[Stored data entries]
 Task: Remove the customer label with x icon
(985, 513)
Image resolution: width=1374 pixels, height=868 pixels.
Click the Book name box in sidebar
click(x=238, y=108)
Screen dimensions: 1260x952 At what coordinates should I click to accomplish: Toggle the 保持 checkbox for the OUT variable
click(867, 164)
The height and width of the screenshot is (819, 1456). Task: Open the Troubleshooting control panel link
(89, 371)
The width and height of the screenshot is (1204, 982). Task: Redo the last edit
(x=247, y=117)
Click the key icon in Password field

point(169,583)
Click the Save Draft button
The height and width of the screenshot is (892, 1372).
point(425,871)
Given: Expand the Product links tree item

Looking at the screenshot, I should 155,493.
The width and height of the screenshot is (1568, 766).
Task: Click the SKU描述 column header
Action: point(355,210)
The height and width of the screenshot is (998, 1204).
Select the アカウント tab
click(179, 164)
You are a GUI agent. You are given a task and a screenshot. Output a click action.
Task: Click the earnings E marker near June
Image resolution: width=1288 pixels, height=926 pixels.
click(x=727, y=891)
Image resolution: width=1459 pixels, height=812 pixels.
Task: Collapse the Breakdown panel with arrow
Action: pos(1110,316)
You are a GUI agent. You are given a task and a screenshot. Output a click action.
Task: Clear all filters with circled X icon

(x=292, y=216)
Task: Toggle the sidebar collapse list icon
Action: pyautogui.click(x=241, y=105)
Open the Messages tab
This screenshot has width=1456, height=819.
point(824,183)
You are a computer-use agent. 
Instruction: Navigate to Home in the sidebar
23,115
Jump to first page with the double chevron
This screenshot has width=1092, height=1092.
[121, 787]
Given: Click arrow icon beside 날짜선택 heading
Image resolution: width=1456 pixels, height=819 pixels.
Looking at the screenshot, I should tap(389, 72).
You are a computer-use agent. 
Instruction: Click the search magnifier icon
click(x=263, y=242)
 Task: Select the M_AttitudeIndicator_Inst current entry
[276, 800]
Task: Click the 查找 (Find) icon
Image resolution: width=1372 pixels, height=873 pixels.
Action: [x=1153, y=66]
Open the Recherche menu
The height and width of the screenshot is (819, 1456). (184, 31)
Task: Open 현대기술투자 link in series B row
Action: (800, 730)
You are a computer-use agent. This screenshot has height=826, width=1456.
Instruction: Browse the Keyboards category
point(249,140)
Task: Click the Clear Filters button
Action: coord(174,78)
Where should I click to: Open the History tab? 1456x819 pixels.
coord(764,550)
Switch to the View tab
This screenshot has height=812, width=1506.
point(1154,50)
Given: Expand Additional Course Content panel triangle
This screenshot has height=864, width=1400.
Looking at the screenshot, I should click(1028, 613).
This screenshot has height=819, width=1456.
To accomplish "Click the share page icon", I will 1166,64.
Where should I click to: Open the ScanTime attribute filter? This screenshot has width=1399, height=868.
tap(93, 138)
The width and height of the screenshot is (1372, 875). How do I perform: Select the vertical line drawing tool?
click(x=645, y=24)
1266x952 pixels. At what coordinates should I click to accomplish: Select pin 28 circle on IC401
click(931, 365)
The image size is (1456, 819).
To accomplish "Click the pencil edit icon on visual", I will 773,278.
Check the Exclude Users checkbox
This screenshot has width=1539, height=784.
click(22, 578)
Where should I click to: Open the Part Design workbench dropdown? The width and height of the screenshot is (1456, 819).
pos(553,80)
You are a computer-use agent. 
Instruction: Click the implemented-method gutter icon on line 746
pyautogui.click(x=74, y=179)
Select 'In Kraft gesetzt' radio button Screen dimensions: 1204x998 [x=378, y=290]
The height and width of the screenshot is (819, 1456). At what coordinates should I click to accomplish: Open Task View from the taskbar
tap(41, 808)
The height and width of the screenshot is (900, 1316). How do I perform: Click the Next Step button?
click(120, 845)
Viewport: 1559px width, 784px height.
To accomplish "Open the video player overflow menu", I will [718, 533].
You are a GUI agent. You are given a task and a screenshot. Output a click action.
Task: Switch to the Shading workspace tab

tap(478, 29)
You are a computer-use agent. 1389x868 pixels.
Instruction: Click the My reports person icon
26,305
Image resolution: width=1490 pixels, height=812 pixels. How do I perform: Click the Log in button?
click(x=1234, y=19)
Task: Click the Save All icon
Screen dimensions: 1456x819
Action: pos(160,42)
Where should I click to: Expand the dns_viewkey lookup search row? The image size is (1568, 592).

WORK REQUEST →
Above are the records. Copy every line in them holding "will".

RESULT →
To accomplish "Click the share page icon", I will 1166,64.
To accomplish "Click the pencil edit icon on visual", I will 773,278.
To accomplish "Open the video player overflow menu", I will [718, 533].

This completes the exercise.